The Santa Monica nonprofit, which provides housing for homeless families with children, offers an unusual volunteer opportunity: a chance to play interior decorator. Called Adopt-an-Apartment, the program grew out of a natural need, says David Snow, executive director of Upward Bound House.


Volunteers redesign apartments for each new family.


"Families come to us with very few possessions," he says. "Some of them only have their cars. And when they leave, we encourage them to take everything they possibly can, so we're left with empty units."

Volunteers raise money, shop for furnishings, then decorate the apartment. They can sign up for an individual phase, but most take on all three, seeing a project from inception -- when they receive information about the incoming family's needs, interests, even color preferences -- to installation. Once a family moves in, it can stay for up to nine months.

Brady Walters, a facilities manager for Eurest Services and Google, worked with six co-workers to raise $1,500 that they spent at Target, IKEA and Bed, Bath & Beyond. They also stocked the fridge and pantry.

"That ended up being the tricky part: They liked black and red, and the carpeting is hunter green," says Walters, whose team is gearing up for another makeover this summer. "But we managed to make it work, and we really gave the bathroom this spa-like feel."

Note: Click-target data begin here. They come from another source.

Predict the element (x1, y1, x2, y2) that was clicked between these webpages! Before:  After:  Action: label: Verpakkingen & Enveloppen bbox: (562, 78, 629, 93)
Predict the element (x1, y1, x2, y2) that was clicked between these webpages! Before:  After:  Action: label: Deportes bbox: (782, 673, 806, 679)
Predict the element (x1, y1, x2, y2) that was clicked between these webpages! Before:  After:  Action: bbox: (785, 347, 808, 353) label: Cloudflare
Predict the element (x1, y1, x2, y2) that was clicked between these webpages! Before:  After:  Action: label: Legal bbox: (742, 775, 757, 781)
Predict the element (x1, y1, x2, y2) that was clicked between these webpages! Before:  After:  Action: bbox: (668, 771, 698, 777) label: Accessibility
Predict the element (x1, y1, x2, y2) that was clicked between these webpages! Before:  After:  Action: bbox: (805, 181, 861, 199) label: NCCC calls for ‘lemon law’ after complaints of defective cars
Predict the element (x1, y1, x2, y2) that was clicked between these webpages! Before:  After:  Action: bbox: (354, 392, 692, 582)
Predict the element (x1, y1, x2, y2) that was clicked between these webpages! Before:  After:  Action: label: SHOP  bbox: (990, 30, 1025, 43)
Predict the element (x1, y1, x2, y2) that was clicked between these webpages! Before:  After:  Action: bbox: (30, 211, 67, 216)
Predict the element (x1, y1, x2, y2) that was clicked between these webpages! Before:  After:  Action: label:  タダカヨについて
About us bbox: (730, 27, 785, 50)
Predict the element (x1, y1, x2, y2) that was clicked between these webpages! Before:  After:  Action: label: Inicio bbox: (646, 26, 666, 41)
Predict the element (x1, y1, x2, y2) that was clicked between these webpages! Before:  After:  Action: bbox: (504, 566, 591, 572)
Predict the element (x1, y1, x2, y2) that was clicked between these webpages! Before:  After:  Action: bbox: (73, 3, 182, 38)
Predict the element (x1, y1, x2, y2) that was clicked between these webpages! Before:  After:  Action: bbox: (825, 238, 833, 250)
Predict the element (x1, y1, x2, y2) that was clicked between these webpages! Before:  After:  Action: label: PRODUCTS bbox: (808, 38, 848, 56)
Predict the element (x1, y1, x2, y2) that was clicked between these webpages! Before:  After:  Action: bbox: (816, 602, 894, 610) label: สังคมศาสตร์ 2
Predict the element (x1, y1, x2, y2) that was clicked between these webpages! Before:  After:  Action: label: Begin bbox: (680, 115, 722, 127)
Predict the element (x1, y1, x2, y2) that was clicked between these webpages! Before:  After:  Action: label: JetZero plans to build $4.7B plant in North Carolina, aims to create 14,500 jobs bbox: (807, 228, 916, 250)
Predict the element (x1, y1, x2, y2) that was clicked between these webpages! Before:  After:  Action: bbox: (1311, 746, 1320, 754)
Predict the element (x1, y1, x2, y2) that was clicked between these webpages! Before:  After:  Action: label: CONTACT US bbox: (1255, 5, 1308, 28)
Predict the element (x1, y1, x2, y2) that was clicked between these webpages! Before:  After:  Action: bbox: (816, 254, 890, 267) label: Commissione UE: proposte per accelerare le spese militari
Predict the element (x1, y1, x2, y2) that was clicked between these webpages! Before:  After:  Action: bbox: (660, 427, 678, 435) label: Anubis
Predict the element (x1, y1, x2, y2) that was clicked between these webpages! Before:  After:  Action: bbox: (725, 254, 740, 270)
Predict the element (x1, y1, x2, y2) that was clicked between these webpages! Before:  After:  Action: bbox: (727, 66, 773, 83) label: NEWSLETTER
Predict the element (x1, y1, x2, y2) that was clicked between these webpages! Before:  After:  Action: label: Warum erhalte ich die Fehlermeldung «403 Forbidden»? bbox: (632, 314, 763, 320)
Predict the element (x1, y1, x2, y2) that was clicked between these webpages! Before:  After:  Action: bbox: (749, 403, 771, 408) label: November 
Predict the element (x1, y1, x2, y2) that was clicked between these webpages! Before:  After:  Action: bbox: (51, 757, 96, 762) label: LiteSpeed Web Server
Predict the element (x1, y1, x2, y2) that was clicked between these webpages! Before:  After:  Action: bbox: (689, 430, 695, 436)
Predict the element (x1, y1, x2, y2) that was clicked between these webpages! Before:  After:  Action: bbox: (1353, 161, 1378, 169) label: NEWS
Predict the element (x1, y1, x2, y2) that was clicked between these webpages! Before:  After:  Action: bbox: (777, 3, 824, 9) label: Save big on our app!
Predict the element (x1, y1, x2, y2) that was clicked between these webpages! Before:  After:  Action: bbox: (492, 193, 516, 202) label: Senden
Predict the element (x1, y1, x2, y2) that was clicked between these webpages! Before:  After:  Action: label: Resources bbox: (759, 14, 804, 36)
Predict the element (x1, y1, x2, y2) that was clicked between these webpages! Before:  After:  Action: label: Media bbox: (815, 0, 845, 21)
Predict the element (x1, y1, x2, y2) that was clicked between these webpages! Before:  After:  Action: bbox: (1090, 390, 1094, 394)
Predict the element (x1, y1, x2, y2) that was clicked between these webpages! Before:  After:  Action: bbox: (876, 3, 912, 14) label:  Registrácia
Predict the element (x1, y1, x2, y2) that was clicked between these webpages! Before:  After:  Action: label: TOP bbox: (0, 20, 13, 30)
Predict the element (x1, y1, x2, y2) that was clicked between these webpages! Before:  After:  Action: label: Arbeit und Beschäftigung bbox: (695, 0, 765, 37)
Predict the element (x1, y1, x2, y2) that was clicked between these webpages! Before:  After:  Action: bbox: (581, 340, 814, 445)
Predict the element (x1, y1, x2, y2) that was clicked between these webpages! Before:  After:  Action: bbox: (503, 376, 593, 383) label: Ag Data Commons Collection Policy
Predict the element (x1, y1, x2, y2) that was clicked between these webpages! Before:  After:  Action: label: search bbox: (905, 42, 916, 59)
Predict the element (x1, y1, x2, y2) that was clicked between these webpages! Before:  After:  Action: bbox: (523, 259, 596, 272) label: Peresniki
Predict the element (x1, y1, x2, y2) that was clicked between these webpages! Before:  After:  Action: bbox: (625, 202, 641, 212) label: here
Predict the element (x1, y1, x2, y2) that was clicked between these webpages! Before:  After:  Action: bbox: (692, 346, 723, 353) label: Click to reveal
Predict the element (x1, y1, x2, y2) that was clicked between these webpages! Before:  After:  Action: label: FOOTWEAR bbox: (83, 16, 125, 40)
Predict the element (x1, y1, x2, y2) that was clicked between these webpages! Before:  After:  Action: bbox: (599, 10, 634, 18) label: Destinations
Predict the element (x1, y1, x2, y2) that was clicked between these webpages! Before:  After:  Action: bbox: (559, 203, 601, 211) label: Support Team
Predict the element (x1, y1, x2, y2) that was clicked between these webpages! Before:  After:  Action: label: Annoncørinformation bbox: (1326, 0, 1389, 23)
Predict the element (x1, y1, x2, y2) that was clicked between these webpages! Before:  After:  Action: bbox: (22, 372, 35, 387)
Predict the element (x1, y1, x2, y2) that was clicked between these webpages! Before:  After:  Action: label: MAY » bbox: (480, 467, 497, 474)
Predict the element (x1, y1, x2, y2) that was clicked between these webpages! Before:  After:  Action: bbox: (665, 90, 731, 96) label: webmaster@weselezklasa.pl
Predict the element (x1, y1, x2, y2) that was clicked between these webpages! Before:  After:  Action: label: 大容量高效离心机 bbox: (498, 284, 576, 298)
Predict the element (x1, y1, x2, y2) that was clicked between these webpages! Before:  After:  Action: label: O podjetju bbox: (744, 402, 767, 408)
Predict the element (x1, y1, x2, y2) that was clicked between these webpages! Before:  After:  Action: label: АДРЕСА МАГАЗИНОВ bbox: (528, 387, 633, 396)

Snow says volunteers "think of the most amazing details."

"They'll put out cookbooks if a kid is an aspiring chef, or a robe and slippers for the mom, or have warm chocolate chip cookies waiting for the family when they first arrive," he says. "So when that family walks in, they feel appreciated and loved again."

The rules: No paint (not enough time or resources, given the turnover of units), no new window treatments (blinds are already installed) and no candles (fire hazard).

Beyond that, volunteers are free to make design decisions down to the spoons, sheets, shower curtains and throw pillows. And, like professional decorators, they have to stay within a budget, $800 to $1,500 for everything except major kitchen appliances and beds, which the nonprofit supplies.

"All of the beds are twins and go with the families when they graduate from the program," Snow says. "We have mattresses in inventory, though never enough, so if a group or individual is able to provide mattresses, this is invaluable."

In the last six months, the waiting list for apartments has more than tripled to six months, sometimes longer. This fall Upward Bound House will open a second facility with 18 units in Culver City. But unlike the Santa Monica apartments, the new building will function as emergency shelter with a three-month limit on stays. That, says Snow, means "more turnover, and more need for apartment adopters."